A guy with whom I had no actual acquaintance in junior high (and even less in high school), never sharing so much as a single one-on-one conversation but perhaps shared a handful of sarcastic group conversations, mostly arguing the (non-)merits of U2 (with whom I was abnormally preoccupied as an adolescent, steeped in the mania of the freshly released Joshua Tree album), popped up in my Facebook messages.

Back in junior high, my then-best friend and I were certifiably obsessed, and preached full-on religious zealotry like televangelists Jim and Tammy Faye Bakker at their zenith: Deliver U2 to the ignorant heathens: “THROW YOUR MONEY AT THESE IRISH LADS!” (I find these ‘lads’ in their past-middle-age incarnation to be rather sanctimonious, just as they were then – but a 12-year-old girl can’t see shit through the rose-colored glasses and distant, mystical music that plays silently when you mentally mythologize the Irish in any context.) That’s not to say that I don’t find The Joshua Tree to be an end-to-end marvel of aural achievement – only that my interest in U2 as a group dissipated along with most of the persistent drilling of teenage madness. Never again have I been as fervent a defender or ardent fan of anything, despite my wide-ranging passion for music. Perhaps after the U2 period, I moved fluidly into a ‘Madchester’ and shoegaze phase, but the musical palette continued to expand (and continues to this day), so U2 is a kind of speck on the horizon, even if they were the spark toward painting that multi-hued horizon. (And are, apparently, atop the list of anodyne sounds programmers report listening to while they work.)

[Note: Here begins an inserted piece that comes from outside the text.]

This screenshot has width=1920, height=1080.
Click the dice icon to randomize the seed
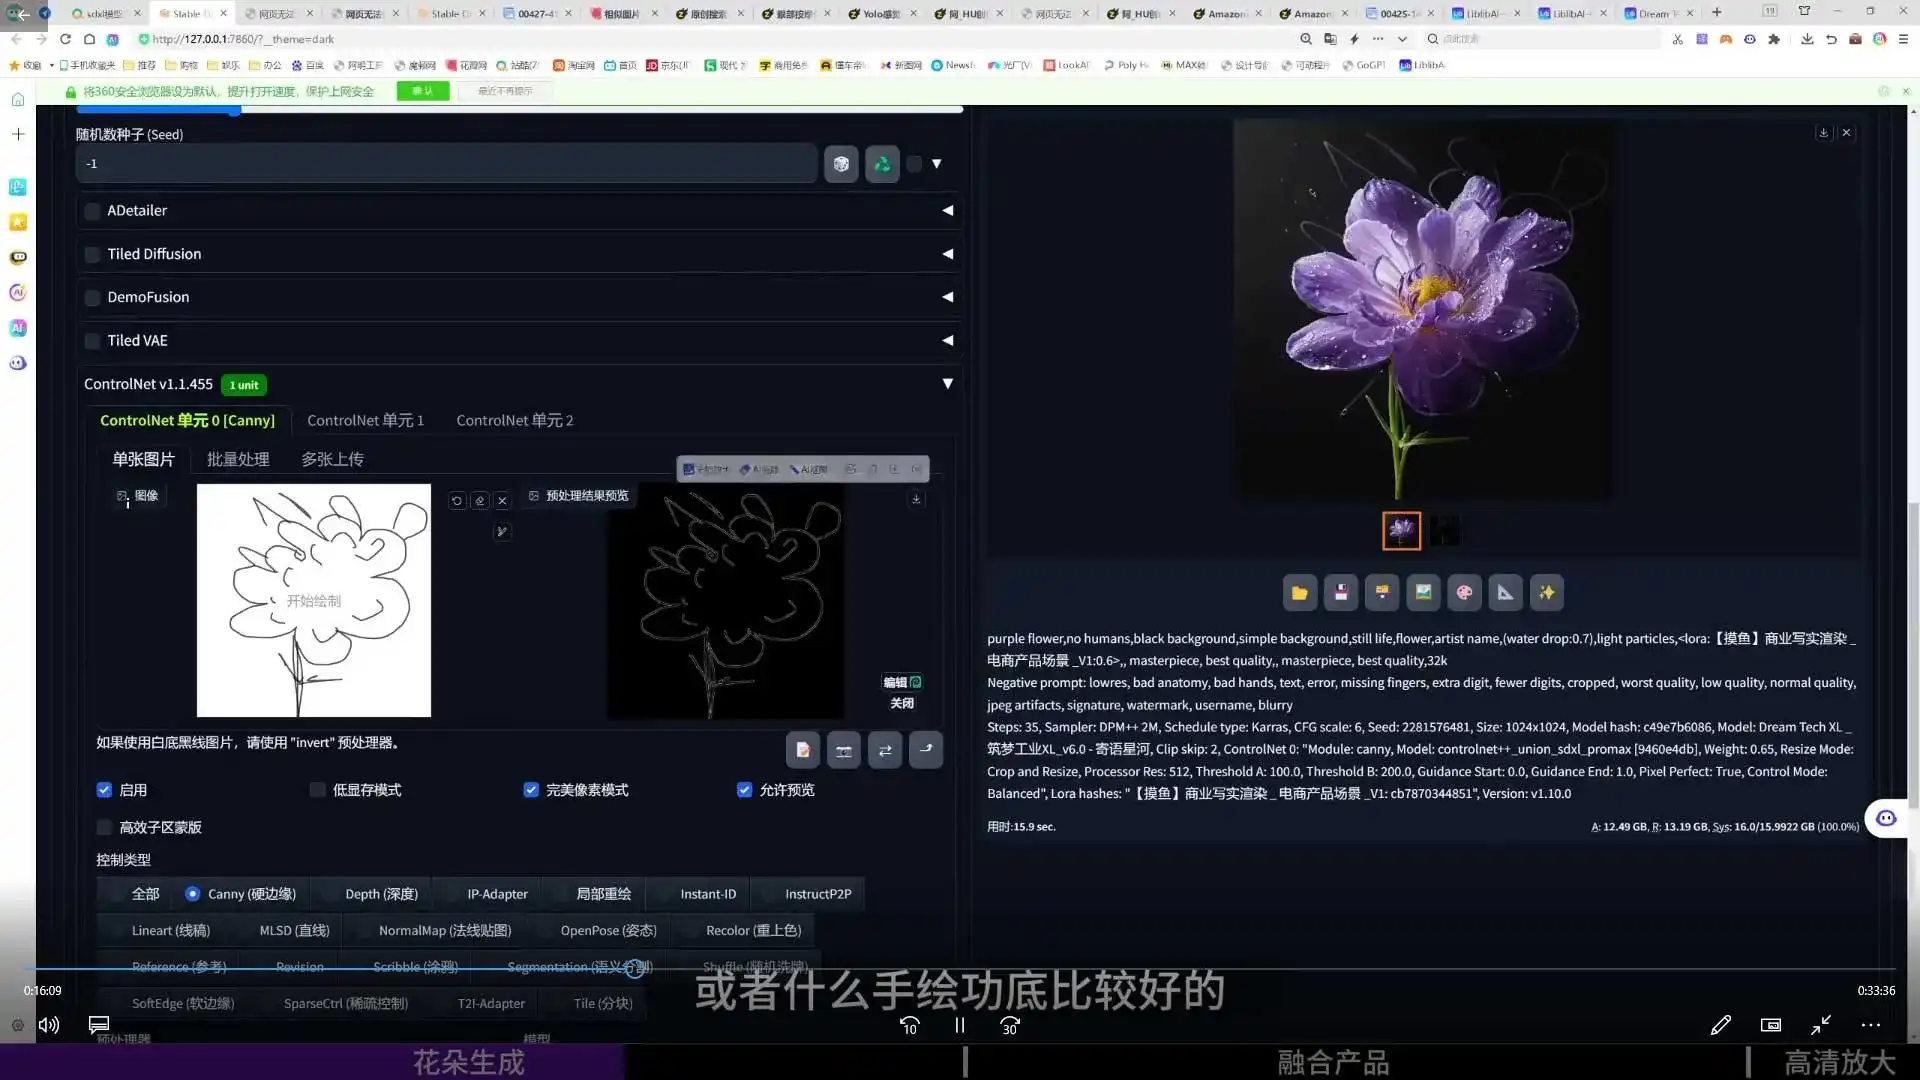click(x=841, y=164)
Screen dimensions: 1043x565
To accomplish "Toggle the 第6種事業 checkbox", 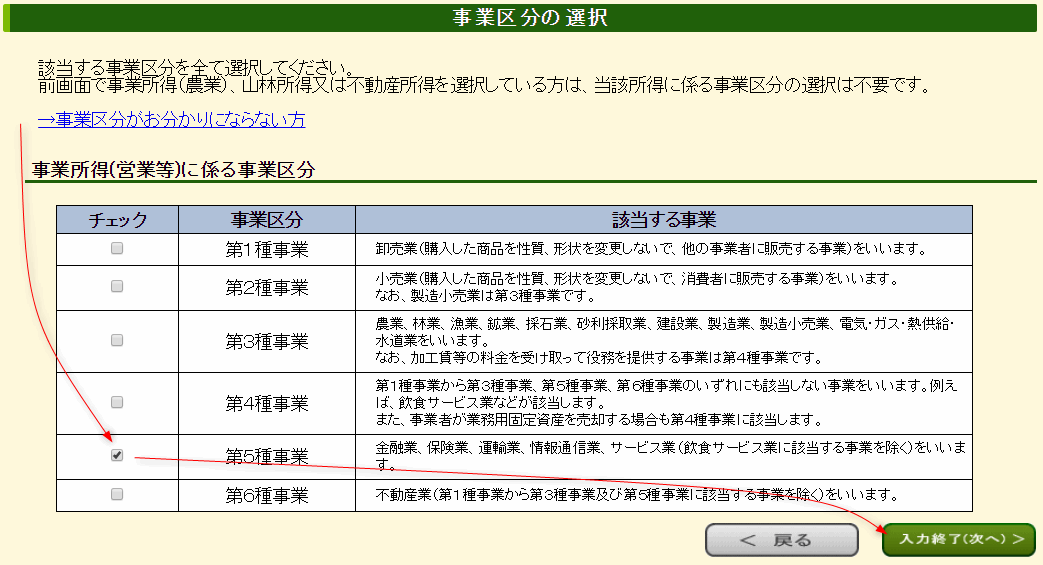I will (117, 494).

But the point, though, was that this barely-an-acquaintance guy, who seems as an adult to be a genuine, cool and lovely person, but who had seemed in our youth, however vaguely I ‘knew’ him, like a too-cool, textbook-definition total dick (but this may well have been surface-level bravado; how many times have I written about the surface versus what’s underneath? We were all assholes at times, me included.), wrote to wish me a happy birthday and added: “U2 is still touring and playing the Joshua tree album, I was wrong in 8th grade and you were so right.”

In some weird way, I was touched, and this (here I am laughing) ‘vindication’ of my aggressive passion (he and his friends slagged off U2 at the time, but I don’t know if that was just to be contrary the way teenage boys are when they don’t have any idea how to actually communicate) was like its own happy little birthday present.